Perfusion-weighted imaging, in which hemodynamically weighted MRI sequences are based on the passage of a contrast agent through the brain, is sensitive to microscopic tissue-level changes in cerebral blood volume, and parameters like cerebral blood volume, mean transit time, and cerebral blood flow can also be obtained. George did a perfusion MRI study in the subacute phase of head injury and found low cerebral blood volume in regions of focal pathology in patients with contusions and edema visible on conventional MRI. In addition, there was one group of patients who had reduced cerebral blood volume in a normal-appearing brain. (Munson, 2006)
These patients had a significantly worse clinical outcome than patients without abnormalities on perfusion MRI. Furthermore, these measurements were present on average 10 days after the injury, implying that delayed changes in hemodynamic parameters, and not just acute changes, may be involved in determining clinical outcome. (George, 2002)
An important limitation of this technique is that quantification remains difficult, together with limited application in the emergency setting. Furthermore, the use of a contrast agent is needed, unless the more recently developed spin-labeling technique is used.
Perfusion CT data are obtained by monitoring the first pass of an iodinated contrast agent bolus through cerebral vasculature. Investigators can then calculate parameter maps of cerebral blood volume, mean transit time, and cerebral blood flow, and the use of regions of interest allows quantification of perfusion in the brain. In recent years, the broad introduction of fast multidetector CT systems and the development of commercially available software for perfusion analysis have facilitated the application of cerebral perfusion imaging in the clinical setting. (Wardlaw, 2002)
After first being used in patients with stroke, this technique is gradually being used in those with a head injury. Perfusion CT features specific patterns in the acute phase related to outcome in patients with a severe head injury. Normal brain perfusion or hyperemia is seen in patients with favorable outcomes and oligaemia is seen in patients with unfavorable outcomes. (Newberg, 2003) Perfusion CT is more sensitive than conventional unenhanced CT in the detection of cerebral contusions, featured as areas with lowered cerebral blood flow and cerebral blood volume and increased mean transit time. (Hassan, 2005)

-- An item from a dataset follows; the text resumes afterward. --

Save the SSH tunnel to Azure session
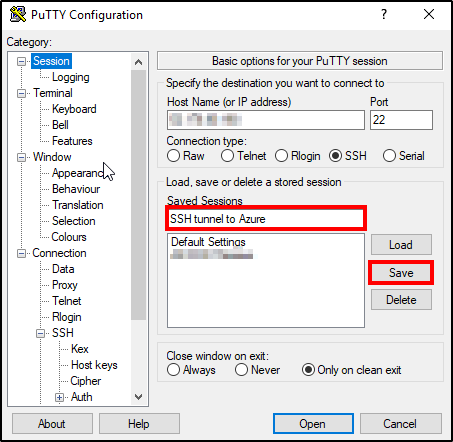 (401, 273)
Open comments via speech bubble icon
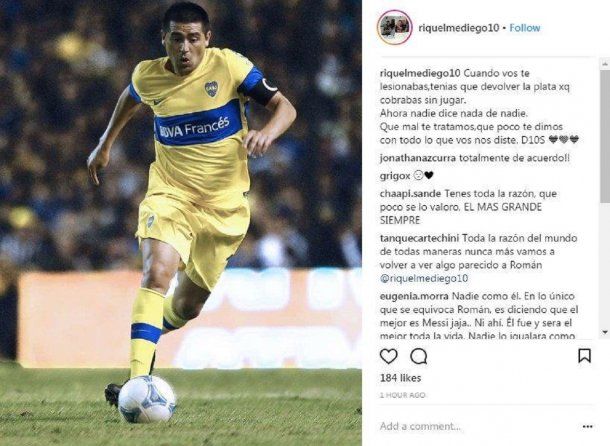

Also, in the first study of head injury in children and patients with a mild-to-moderate head injury, there were comparable abnormalities. Perfusion CT values of cerebral blood volume were lower near epidural or subdural hematomas. Apart from advantages such as low exposure time and 24 h availability in most hospitals, use is limited by partial brain coverage and radiation exposure. (Munson, 2006) The promising potential of perfusion CT in the detection of secondary ischaemic changes in the acute phase of head injury is unproven in mild-to-moderate head injury.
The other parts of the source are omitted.